TEXTAUSZUG:
__________

Vier Kapitalarten nach Bourdieu


Essay, 2012

12 Seiten


Leseprobe


Inhaltsverzeichnis

1. Einführung

2. Begriffsbestimmung

3. Kapitalarten nach Bourdieu.
3.1. kulturelle Kapital...
3.2. soziale Kapital
3.3. ökonomische Kapital…

4. Humankapital
4.1. Allgmeines Humankapital
4.2. Spezifisches Humankapital

5. Schlussbetrachtung

Literatur- und Quellenverzeichnis

1. Einführung

Der Begriff des Kapitals wird in vielen Wissenschaften verwendet und als Forschungsgegenstand angesehen. Es ist jedoch unabdingbar dabei differenziert vorzugehen und die verschiedenen Kapitalarten, u.a. geprägt durch Pierre Bourdieu, voneinander zu unterscheiden.

Diese Arbeit möchte genau diese Unterscheidung vornehmen und die verschiedenen Kapitalarten aufzeigen. Dabei wird insbesondere auf die Kapitalarten Bourdieus, also dem sozialen, ökonomischen und kulturellen Kapital, und dem Humankapital eingegangen. Gegenwärtige Beispiele sollen diese Darstellung konkretisieren.

__________

ÜBUNGSAUFGABEN:
**a.** Gib bitte aus dem Text über Bourdieus Kapitalarten den Abschnitt von „Diese Arbeit möchte“ bis einschließlich „diese Darstellung konkretisieren.“ wortgetreu aus.
**b.** Knüpfe an den letzten Satz des Textes über Bourdieus Kapitalarten an und führe ihn weiter.
Das Material wird hierfür nicht gebraucht.

DATENABSCHNITT:
__________

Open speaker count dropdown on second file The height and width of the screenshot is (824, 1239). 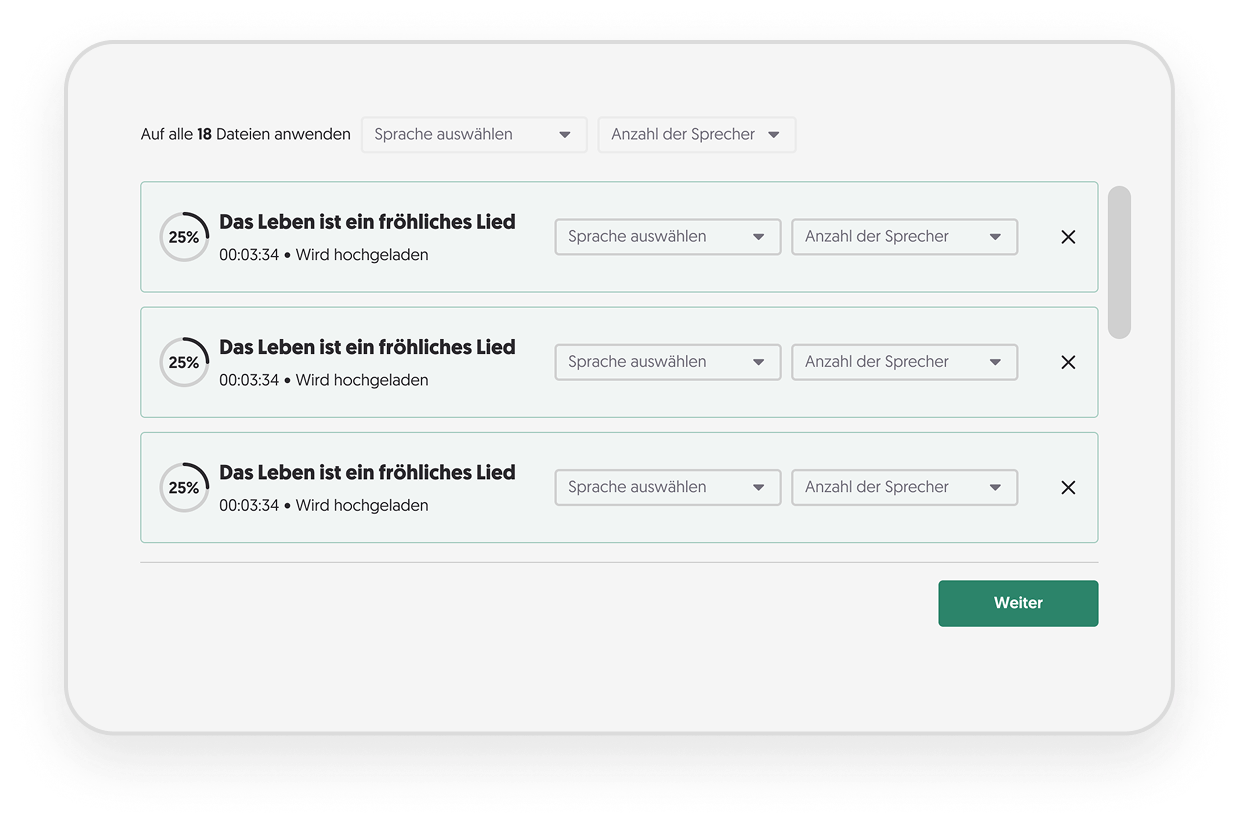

__________

ANTWORTEN:
**a.**
Diese Arbeit möchte genau diese Unterscheidung vornehmen und die verschiedenen Kapitalarten aufzeigen. Dabei wird insbesondere auf die Kapitalarten Bourdieus, also dem sozialen, ökonomischen und kulturellen Kapital, und dem Humankapital eingegangen. Gegenwärtige Beispiele sollen diese Darstellung konkretisieren.

**b.**
2. Begriffsbestimmungen

Zunächst ist es erforderlich, den Begriff des Kapitals näher zu definieren, um daraufhin die verschiedenen Kapitalarten vorzustellen.

Der Begriff Kapital wird vor allem in den Wirtschaftswissenschaften und der Soziologie verwendet. In den Wirtschaftswissenschaften wird je nach wissenschaftlicher Ausprägung, d.h. aus volkswirtschaftlicher oder betriebswirtschaftlicher Sicht, Kapital als sämtliche Produktionsmittel zur Erzeugung verstanden. Neben Arbeit und Boden stellt Kapital somit einen dritten Produktionsfaktor dar. Dieses wird nach Marx investiert um einen größtmöglichen Gewinn damit zu erzielen (vgl. Hadeler, 2000, S. 15ff).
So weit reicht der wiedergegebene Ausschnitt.